At the murder board, Beckett posts Podofsky’s picture as a possible suspect. Ryan reports that ballistics has taken possession of his guns and should have preliminary results the next day. Esposito enters and says that he got a hit on a traffic ticket issued on Podofsky’s car from last night. He hands over a copy of the ticket to Castle, who is happily shocked when he sees that Podofsky drives a Delorean. He insists that the make of the car, being the same as the one used in the Back to the Future movies, proves his time-traveling killer theory. Beckett notices that the ticket was written at 2a.m., after Goldstein was killed at a location nearby the crime scene. Esposito says that the car should still be in the same place.
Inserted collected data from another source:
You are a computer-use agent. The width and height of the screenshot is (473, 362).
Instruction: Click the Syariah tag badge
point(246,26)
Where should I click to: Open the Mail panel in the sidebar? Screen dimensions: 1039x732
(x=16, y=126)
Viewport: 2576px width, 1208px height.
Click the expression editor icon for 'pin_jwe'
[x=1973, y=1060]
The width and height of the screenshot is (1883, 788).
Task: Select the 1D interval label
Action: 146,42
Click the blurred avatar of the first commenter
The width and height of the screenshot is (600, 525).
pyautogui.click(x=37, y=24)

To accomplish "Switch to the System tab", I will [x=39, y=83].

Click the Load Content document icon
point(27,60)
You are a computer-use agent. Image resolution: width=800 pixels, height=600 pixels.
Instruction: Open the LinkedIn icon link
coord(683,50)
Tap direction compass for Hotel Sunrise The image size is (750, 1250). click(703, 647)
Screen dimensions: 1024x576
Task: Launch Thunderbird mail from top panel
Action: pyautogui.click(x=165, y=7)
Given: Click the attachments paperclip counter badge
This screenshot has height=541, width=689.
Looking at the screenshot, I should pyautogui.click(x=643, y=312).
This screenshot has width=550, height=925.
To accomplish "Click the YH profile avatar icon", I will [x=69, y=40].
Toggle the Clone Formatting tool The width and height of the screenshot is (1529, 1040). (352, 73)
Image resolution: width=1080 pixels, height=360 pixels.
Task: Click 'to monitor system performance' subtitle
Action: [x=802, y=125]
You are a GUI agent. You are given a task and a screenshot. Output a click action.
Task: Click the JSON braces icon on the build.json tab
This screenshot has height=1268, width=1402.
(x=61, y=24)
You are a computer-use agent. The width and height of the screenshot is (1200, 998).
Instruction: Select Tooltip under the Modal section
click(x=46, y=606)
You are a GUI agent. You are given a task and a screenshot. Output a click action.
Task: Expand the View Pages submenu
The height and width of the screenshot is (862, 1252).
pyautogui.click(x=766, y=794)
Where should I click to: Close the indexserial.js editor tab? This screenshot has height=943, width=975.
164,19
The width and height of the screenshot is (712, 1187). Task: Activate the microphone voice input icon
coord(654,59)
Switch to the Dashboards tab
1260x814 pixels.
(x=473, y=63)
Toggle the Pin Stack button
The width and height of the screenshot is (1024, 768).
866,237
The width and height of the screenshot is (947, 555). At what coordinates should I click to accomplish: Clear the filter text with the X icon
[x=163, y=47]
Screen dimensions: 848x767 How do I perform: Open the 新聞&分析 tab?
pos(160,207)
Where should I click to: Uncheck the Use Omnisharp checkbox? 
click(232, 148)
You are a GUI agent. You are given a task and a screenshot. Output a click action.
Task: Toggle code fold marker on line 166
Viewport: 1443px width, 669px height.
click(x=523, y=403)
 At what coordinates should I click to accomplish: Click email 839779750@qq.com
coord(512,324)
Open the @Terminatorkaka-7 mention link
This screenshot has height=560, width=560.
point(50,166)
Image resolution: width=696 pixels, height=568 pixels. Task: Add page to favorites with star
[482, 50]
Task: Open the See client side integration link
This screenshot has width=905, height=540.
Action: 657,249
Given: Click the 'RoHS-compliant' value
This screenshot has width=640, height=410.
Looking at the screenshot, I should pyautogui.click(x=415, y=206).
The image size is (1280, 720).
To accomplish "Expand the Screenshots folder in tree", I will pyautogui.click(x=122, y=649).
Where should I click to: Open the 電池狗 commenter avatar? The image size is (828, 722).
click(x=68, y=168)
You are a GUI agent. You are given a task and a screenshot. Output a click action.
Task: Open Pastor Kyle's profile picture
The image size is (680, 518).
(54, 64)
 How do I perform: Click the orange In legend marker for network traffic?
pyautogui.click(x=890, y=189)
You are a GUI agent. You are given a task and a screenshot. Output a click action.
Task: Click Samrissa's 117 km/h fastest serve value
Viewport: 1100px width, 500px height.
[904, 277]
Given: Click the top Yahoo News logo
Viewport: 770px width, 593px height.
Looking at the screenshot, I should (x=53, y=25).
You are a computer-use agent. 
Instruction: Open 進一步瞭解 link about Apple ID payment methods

Castle asks why, if Podofsky is going to park illegally, didn’t he park closer to the crime scene. Esposito answers that Podosfky has been issued multiple parking tickets in that same area, indicating that he parked in that area to go somewhere other than the park, like to a girlfriend’s. Beckett teases Castle about whether or not a time ripple is in the area, giving Podofsky the ability to jump through time and Castle muses on the possibility. Beckett gives him a doubtful look and tells Esposito to pick up the car.

Ryan and Esposito locate Podofsky’s Delorean and cannot help but like it. Esposito locates the flux capacitor and Ryan the reactor core. Esposito gets on his phone to request that the car be towed as Ryan looks around for why Podofsky might be coming to the area regularly. He sees an eccentric looking man dressed like he belongs in Victorian England, complete with a bloodstained shirt, and pushing a shopping cart laden with bags. Ryan gets Esposito’s attention and the two approach the man, who introduces himself as Lord Henry. When Ryan asks where he got his clothes, he answers that they came from a haberdashery across the park. He then bids them both good day and tries to leave. Esposito stops him and begins saying that they think the clothes belong to a murder victim, when Lord Henry gets agitated and drives his shopping cart into Esposito, making his neck injury worse. Lord Henry pulls a sword from the cart and goes for Ryan, who is eventually able to subdue and cuff him.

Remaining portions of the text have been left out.